VR is, in many ways, the most exciting platform today for gaming. It’s something which provides gamers with an utterly immersive experience, allowing them to feel as if they are 100 percent in the gaming environment, without any bezels, borders, or background distractions. In a way, it could even be said that it’s the equivalent to cable TV back in its heyday, as it also offers something no other entertainment device or service can truly match at the moment.
VR technology has come on leaps and bounds in the last two years, and there’s plenty more for gamers to look forward to in the year ahead. So what’s on the horizon to get you excited?
4K Headsets And Beyond
As anyone who owns a gaming computer knows, 4K screens require a lot of horsepower in the graphics department. A 4K display has more than four times the real estate of a standard 1080p monitor, meaning that there are many more pixels to push with each frame.
Running current titles at 4K is doable with a powerful GPU, but you’ll have to shell out well more than $500 to get something that’ll give you a buttery smooth experience at 60 fps. The idea then, that you could have a 4K headset doing the same seems a little out of reach.
However, graphics processing units are catching up fast to the 4K standard. When the first 4K monitors emerged, you needed something incredibly beefy, like a Titan X, to get a decent gameplay experience. But with new cards from both AMD and Nvidia which much higher bandwidth, achieving 4K in VR no longer seems like an impossibility.
VR headsets are more demanding than regular monitors, thanks to their high framerate requirements. Ideally, users need a refresh rate of over 100 hertz to avoid motion sickness when swiveling their heads. 4K headsets which provide this kind of speed could become available by the end of the year and could get graphical support from next-gen GPUs in 2020.
What about 8K in VR? Will that happen? The answer to that question is yes if the past is any indication of the future. But remember, it’s taken nearly a decade to move from 1080p to 4K in the computer monitor space, and there are still teething issues for gamers wanting to play triple-A titles. The same will happen with the switch to 8K. Only those with the most potent setups will be able to run them: sorry console users.
New Genres Of Games On VR
Because VR isn’t as widespread as other gaming platforms, there’s not a huge incentive for developers to create games specially for the platform. However, those developers that do have a captive market: there’s no competition.
Population: One is the first VR game to feature battle royale. Given the popularity of battle royale games on the desktop and consoles, it’s remarkable that it’s taken so long for this to happen, but that’s the reality of VR right now – we haven’t had mass adoption.
Going forward, that’s likely to change quickly. We will hit a tipping point as the greater number of users fuels new content creation which, in turn, incentivizes more people to use headsets. It could be a virtuous circle; a positive feedback loop.
Arena-Sized Worlds
VR headsets currently have two problems preventing them from creating genuinely immersive virtual environments. The first issue is the cable. You can’t just walk around freely as if you’re really in a digital environment without ripping a cord out of the back of your computer or console.
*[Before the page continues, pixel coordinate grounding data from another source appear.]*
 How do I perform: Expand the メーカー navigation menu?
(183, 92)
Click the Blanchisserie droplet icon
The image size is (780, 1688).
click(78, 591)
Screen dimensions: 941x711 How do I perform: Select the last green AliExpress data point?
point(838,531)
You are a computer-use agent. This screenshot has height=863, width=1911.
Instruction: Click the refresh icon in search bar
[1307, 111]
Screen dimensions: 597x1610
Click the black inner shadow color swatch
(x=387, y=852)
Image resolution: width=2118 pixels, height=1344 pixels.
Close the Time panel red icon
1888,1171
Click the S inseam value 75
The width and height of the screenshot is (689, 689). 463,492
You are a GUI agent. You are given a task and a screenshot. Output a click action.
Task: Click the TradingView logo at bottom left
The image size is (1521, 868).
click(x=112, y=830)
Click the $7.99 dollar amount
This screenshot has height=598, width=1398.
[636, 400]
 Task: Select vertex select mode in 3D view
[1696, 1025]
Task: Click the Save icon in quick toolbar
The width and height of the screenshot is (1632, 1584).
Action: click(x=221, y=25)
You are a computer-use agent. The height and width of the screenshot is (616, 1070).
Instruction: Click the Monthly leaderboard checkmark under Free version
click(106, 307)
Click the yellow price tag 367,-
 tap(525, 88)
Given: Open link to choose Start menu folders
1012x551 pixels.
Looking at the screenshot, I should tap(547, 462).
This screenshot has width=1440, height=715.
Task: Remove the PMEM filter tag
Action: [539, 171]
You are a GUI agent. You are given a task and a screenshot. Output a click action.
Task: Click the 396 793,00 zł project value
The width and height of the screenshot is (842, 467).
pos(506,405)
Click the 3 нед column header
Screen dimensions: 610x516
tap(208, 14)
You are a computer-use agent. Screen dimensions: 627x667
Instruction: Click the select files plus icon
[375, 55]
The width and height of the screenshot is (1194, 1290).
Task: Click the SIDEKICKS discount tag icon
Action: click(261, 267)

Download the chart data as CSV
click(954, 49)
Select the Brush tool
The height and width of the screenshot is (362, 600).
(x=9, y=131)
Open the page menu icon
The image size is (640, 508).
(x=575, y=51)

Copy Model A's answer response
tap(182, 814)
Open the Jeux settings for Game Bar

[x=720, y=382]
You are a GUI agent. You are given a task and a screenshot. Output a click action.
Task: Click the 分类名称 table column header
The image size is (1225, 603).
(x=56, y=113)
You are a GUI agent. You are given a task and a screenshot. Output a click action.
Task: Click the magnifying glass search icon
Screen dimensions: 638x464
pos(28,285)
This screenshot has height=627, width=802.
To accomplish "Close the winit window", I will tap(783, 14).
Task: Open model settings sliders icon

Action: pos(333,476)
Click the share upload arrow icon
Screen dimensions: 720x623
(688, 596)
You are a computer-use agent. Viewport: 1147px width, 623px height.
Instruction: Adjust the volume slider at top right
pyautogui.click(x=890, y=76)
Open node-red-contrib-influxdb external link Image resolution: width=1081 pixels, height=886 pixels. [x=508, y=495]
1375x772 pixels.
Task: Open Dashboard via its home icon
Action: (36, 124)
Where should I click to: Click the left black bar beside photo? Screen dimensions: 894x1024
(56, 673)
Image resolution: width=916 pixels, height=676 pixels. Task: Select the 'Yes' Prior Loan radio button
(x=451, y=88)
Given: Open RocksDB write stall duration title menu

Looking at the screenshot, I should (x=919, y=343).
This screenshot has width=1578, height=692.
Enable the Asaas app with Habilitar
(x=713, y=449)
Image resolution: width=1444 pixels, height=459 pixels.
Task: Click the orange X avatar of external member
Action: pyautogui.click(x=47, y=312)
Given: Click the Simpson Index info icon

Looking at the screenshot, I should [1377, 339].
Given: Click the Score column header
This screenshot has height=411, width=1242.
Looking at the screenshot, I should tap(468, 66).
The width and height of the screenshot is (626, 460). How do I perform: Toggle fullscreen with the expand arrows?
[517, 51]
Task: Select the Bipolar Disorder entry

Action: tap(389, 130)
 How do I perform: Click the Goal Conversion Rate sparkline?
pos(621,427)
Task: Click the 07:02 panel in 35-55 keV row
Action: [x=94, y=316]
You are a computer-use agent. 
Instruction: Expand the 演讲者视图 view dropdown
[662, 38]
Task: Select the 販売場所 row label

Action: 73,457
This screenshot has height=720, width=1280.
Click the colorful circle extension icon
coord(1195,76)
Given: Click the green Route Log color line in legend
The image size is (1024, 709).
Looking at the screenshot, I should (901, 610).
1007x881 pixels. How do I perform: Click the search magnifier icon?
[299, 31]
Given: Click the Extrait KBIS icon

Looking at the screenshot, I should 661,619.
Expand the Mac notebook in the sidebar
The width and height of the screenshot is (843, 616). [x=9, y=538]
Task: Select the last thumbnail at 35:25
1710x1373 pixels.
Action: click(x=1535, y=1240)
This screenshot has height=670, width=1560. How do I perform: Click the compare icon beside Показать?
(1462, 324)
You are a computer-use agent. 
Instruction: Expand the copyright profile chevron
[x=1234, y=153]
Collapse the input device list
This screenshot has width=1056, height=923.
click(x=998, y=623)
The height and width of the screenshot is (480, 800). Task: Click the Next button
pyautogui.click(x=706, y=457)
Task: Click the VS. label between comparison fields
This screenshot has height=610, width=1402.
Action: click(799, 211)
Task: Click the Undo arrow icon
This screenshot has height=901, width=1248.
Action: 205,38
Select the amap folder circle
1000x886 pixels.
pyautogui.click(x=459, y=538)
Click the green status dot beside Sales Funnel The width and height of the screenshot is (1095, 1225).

Cables are a part of the experience right now.
The second issue is the danger factor. You could be quite happily enjoying your virtual world, thinking that you’re perfectly safe while, in the real world, you’re about to walk off a cliff or into a wall.
In the future, though, VR headset makers are looking at creating ways to eliminate these problems.
Oculus Quest, for instance, is a kind of hybrid VR product which includes by VR and augmented reality elements. External cameras on the device scan for features and then create virtual worlds around them, using reality as a scaffold on which to hang virtual aspects. So, for example, if you’re in a forest, the Oculus Quest could create a virtual forest using the trees that are really there.